4. Choosing the wrong crop for your market access
Green capsicum has a much lower realisation than coloured (red, yellow) varieties — often half the price per kg. But coloured capsicum takes 10–12 weeks longer to reach selling maturity and requires stricter temperature management. Farmers without a reliable cold chain or direct buyer often lose on quality by the time the produce reaches market. Match your crop choice to your marketing channel first.

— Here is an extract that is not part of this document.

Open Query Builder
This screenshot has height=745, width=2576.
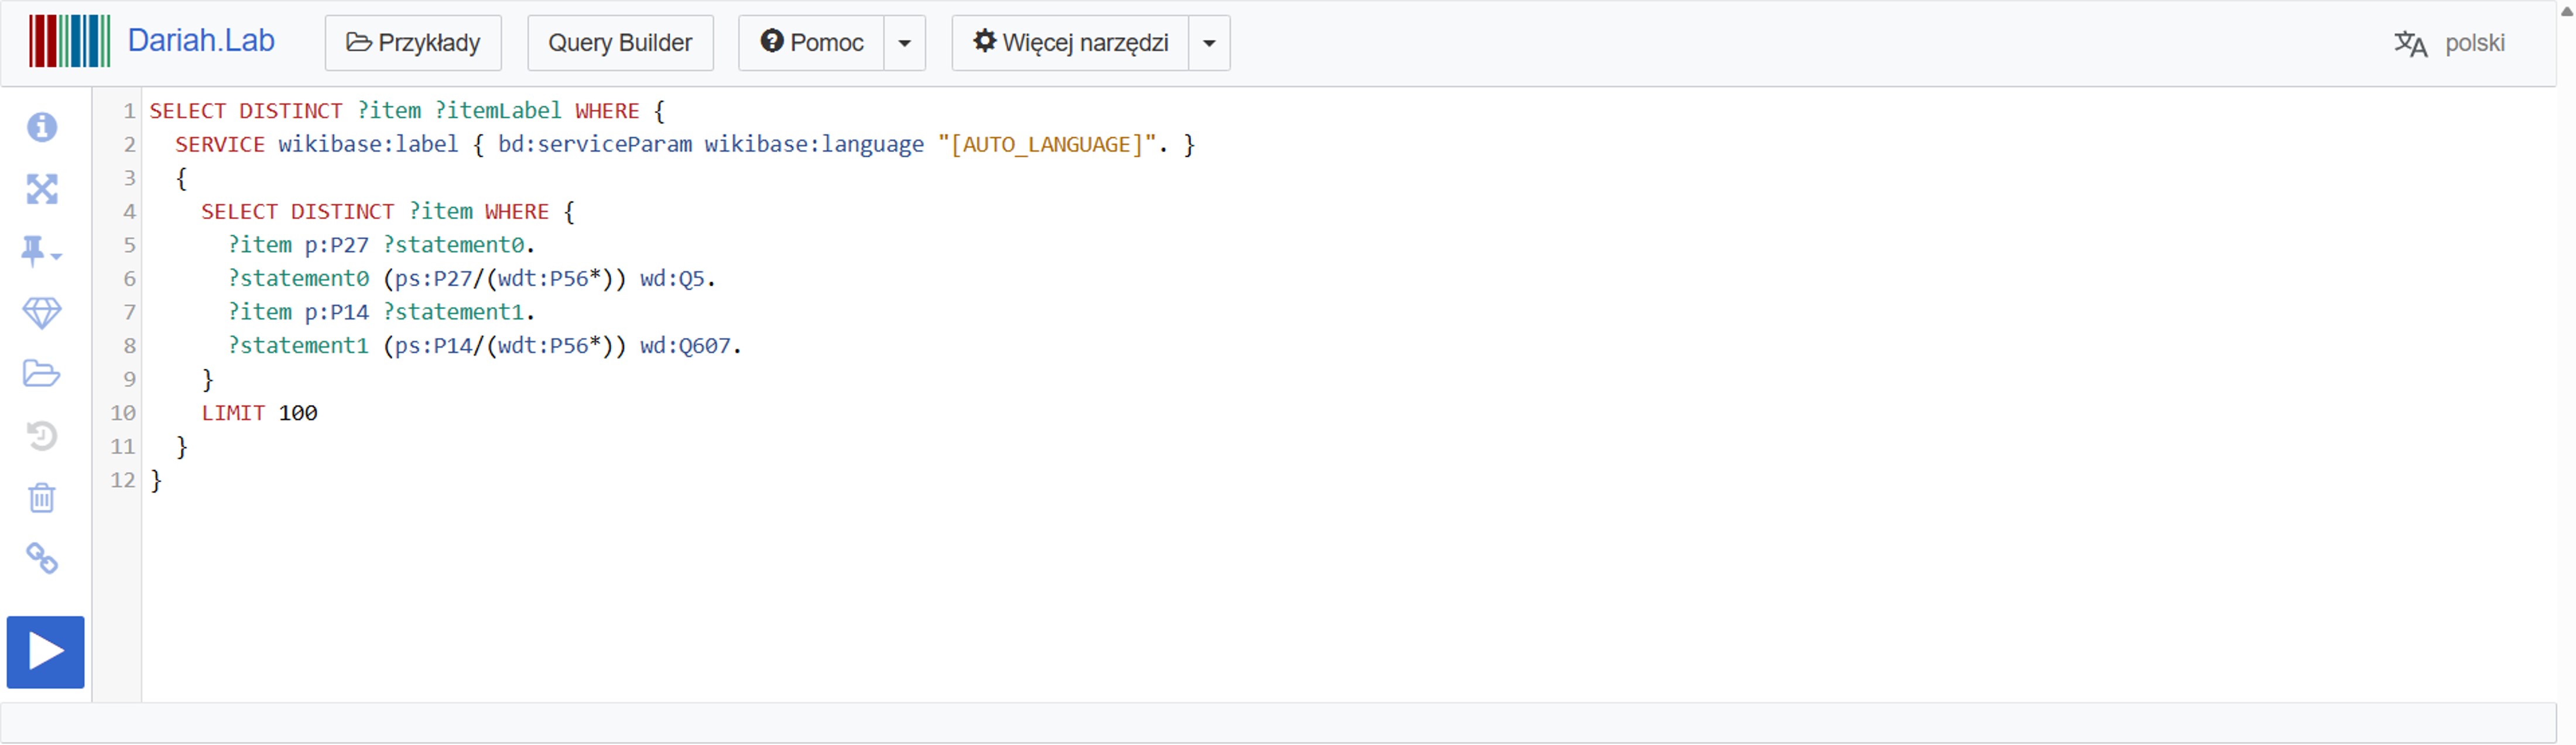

Who Should and Should Not Try This
This works well for you if:
- You have 1–2 acres of own or registered leased land with reliable irrigation water
- You are willing to be physically present at the farm every day or can hire a trained farm supervisor
- You have an identified buyer or market linkage before starting
- You can manage the bank loan and bridge the 6–12 month gap before subsidy disbursal
Be honest with yourself if:
- You are planning to manage this remotely alongside another full-time occupation
- Your only water source is rainwater-dependent
- You are expecting the first season to recover your full investment — it rarely happens
- Your nearest APMC is more than 100 km away and you have no cold chain access
Polyhouse farming is a viable and increasingly attractive investment for serious Tamil Nadu farmers — particularly in Krishnagiri, Coimbatore, Nilgiris, Dharmapuri, and Salem districts where agro-climatic conditions suit protected cultivation and urban markets are accessible. It is not passive income. It is intensive horticulture that rewards preparation and precision.
Frequently Asked Questions
How much polyhouse subsidy do I get in Tamil Nadu and where do I apply?
Under MIDH-NHM, Tamil Nadu provides a 50% subsidy on polyhouse construction at ₹467.50 per square metre for up to 4,000 square metres per beneficiary. Maximum subsidy works out to approximately ₹9.35 lakh per unit. Apply by registering at www.tnhortnet.com and visiting your district’s Deputy Director of Horticulture office before starting any construction.
What documents do I need to apply for polyhouse subsidy in Tamil Nadu?
You need your Chitta and Adangal (original), FMB sketch, Aadhaar card, a DBT-linked bank account, and — for lease farmers — a registered lease agreement covering at least 10 years. Applications are processed through the HORTNET portal and the Uzhavan App.
Can a lease farmer apply for polyhouse subsidy in Tamil Nadu?
Yes. Tamil Nadu’s MIDH-NHM scheme allows lease farmers to apply, provided the lease deed is registered and covers a minimum period of 10 years. The lease document must be produced during the application and joint inspection process.
What crops are most profitable in a Tamil Nadu polyhouse?
Coloured capsicum (red and yellow varieties) is the most consistently profitable crop in Tamil Nadu’s polyhouses — commanding ₹60–80 per kg wholesale versus ₹15–25 per kg for open-field green capsicum. Cherry tomato and seedless cucumber are strong secondary options. Gerbera and Dutch rose are viable in cooler districts like Nilgiris and higher-altitude areas of Krishnagiri.